Irgendetwas an den beiden ungleichen Kämpfern … Chara kniff die Augen zusammen. Mit einem schmerzvollen Stöhnen richtete sie sich auf. Da war etwas Seltsames, in den Reaktionen der Schwarzen Assassinen. Jedes Mal, wenn sich einer der Scorpios auf sie zubewegte, zuckten sie zusammen. Befremdlich irgendwie, als wären diese Wesen ihnen bekannt. Außerdem hatte sie noch nie gesehen, dass ein Schwarzer Hatschmaschin Angst vor irgendetwas hätte. Es musste sich um eine Art Reflex handeln, eine instinktive Witterung von Gefahr. Dann war nichts mehr von dieser Urangst zu sehen gewesen. Danach hatten sich die beiden außergewöhnlichen Kämpfer ineinander verbissen, als wären sie einander vertraute Feinde.
Chara ließ sich zurück auf den harten Boden sinken. Sie war ausgeblutet. Wie ein lebloses Stück Fleisch lag sie an Lindawens Seite und hielt seine blutverkrustete Hand. Der Morgen ging in den Vormittag über. Das Sonnenlicht wurde allmählich gleißend hell und knallte heiß auf ihren zerschundenen Körper hinab. Chara hatte das Gefühl, bei lebendigem Leib zu verfaulen.
Vor ihren Augen überrannten die Scorpios Stück für Stück das etwa siebenhundert Mann starke zweite Bataillon. Ihre Zahl war schier endlos. Als Chara ihren Blick über das Felsplateau und den Wüstenkessel wandern ließ, hatte sie das Gefühl, kein Krieger des Wüstenvolks war gefallen. Doch da waren ihre Kadaver, nur eben bei weitem nicht so viele wie die der Allianzkrieger.
Das Klirren der Waffen wurde seltener. Das zweite Bataillon war geschlagen.
Charas Kopf rollte zur Seite. Ihr Blick blieb an Lindawens geschlossenen Augen haften. Es war ihre letzte Gelegenheit, dem Lichtjäger zu sagen, was sie für ihn fühlte. Wenn er sie denn überhaupt noch hören konnte. Andererseits, einem Toten öffnete man sein Herz leichter.

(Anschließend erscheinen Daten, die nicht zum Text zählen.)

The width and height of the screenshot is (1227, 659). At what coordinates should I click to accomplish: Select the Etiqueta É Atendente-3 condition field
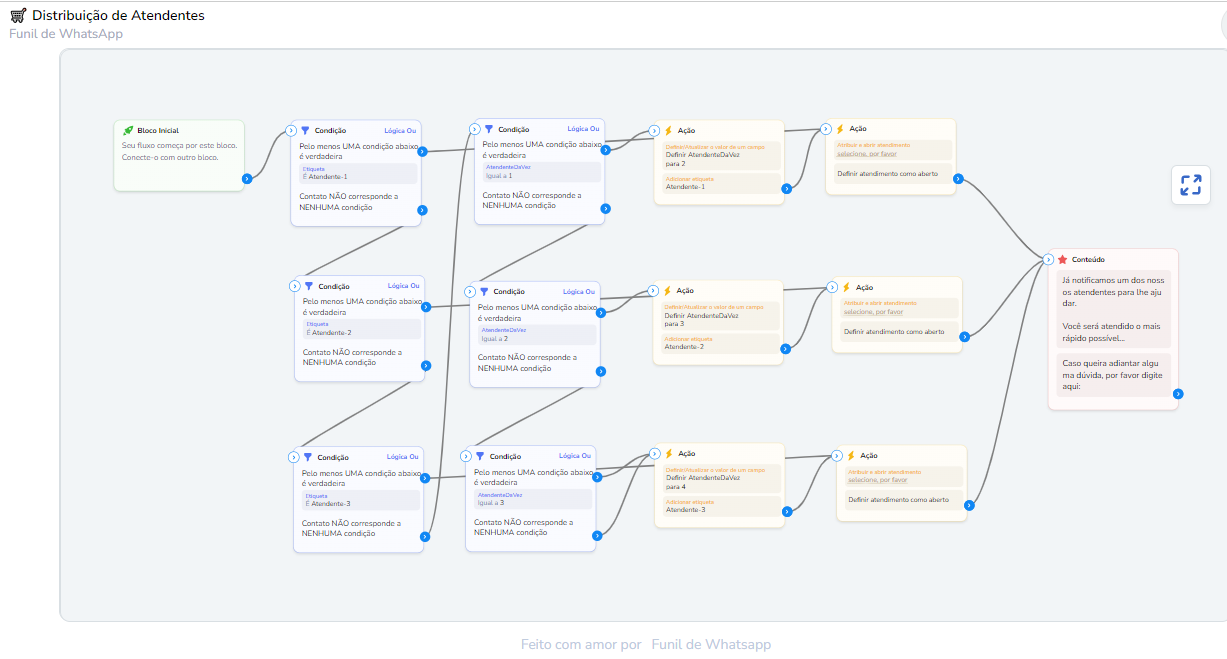pos(361,500)
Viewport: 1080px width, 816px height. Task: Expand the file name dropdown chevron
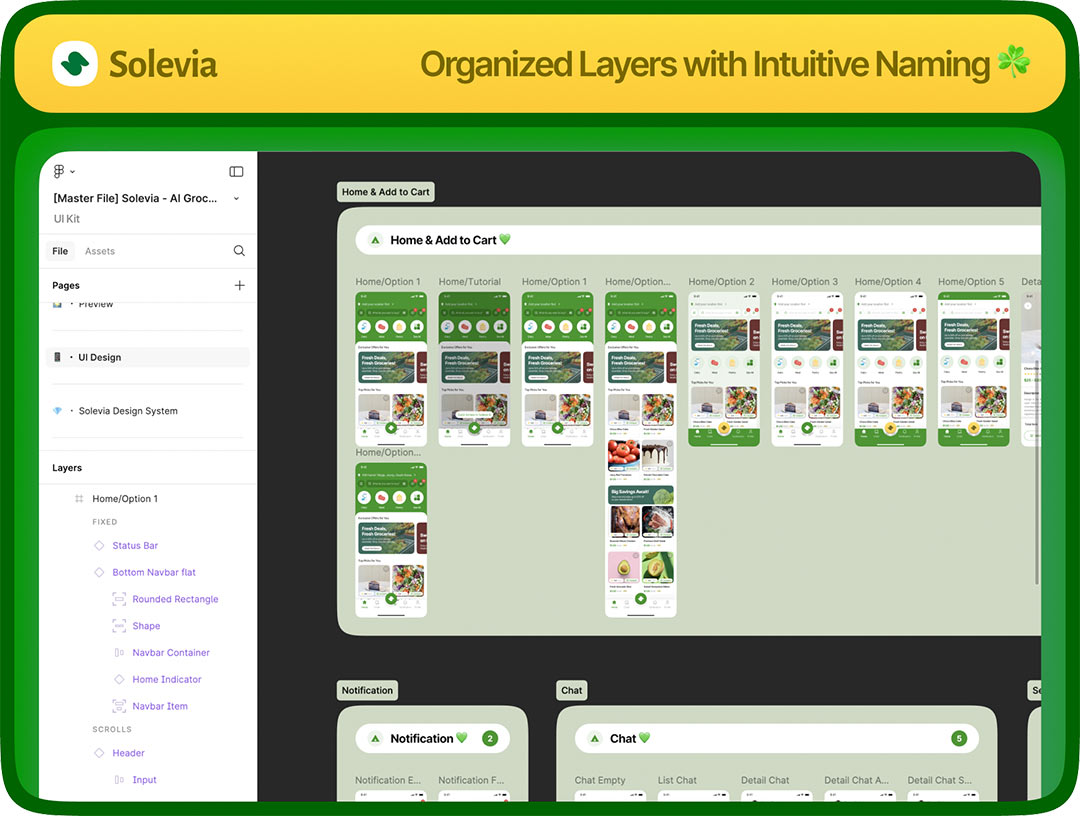[x=236, y=199]
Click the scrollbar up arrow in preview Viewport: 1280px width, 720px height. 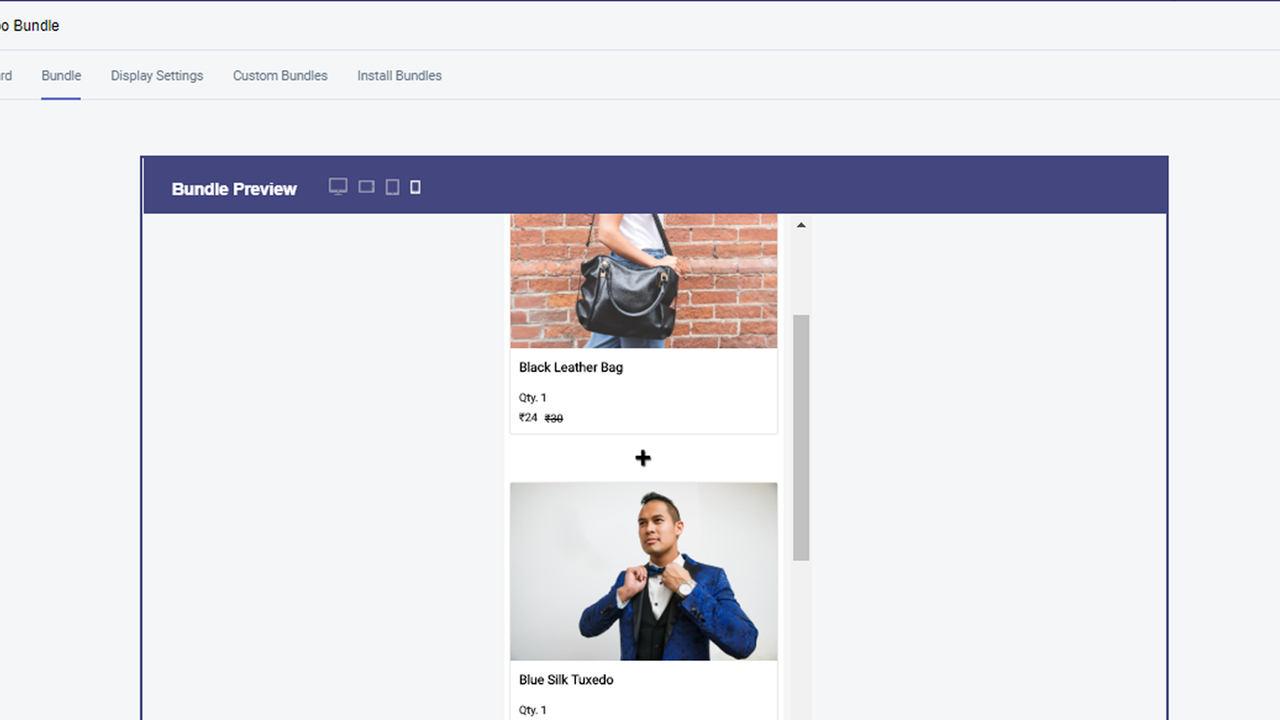(x=801, y=225)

Sie machte den Mund auf. Doch der langgezogene Klang eines Horns veranlasste sie dazu, ihn wieder zu schließen … Das Signal war ihr bekannt.

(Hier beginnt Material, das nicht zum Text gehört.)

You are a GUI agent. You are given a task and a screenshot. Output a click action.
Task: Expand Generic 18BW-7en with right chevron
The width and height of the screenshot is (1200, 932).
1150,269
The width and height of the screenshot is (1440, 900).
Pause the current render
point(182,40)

Irgendetwas in Charas Kopf legte sich um. Irgendetwas warnte sie, wie zuvor die Schwarzen Assassinen vor den Scorpios. Nur war es keine Warnung vor dem Gegner. Es war eine Warnung vor denen, die mit ihr kämpften.
Es war kein Horn, es war eine Muschel. Der weiche Klang, der wie ein melodisches Schlachthorn von den Felswänden zurückgeworfen wurde, war von den Dad Siki Na. Chara hatte ihn in Cunair Tarr gehört. Dreimal kurz, einmal lang …
Tis la Siki …
Ein weiteres Mal schaffte sie es, sich hochzustemmen. Sie suchte und fand den Dad Siki Na, der die Muschel in der Hand hielt, und der sie nun fallen ließ. Wenn sie sich nicht täuschte, war es Og. Und er hatte sich selbst gerade den Todesstoß versetzt.
Die Hand, die gerade noch die Muschel gehalten hatte, verkrampfte sich, fing haltlos zu zittern an. Ogs ganzer Körper wand sich mit einem Mal unter heftigen Krämpfen. Es war ein kurzer, offensichtlich qualvoller Schmerz, und er zwang den Dad Siki Na auf die Knie. Seine sonnengebräunte Haut splitterte wie Glas, platzte auf wie die Haut eines Reptils. Der Körper des Goygoa wuchs. Hände wurden zu Pranken, Menschenhaut zu Schuppen unter schütterem Haar; ein Schwanz, der in einen dornenbewährten Knoten überging, ein Maul ähnlich dem einer Echse, rasiermesserscharfe Zähne, raubkatzenhafter Leib …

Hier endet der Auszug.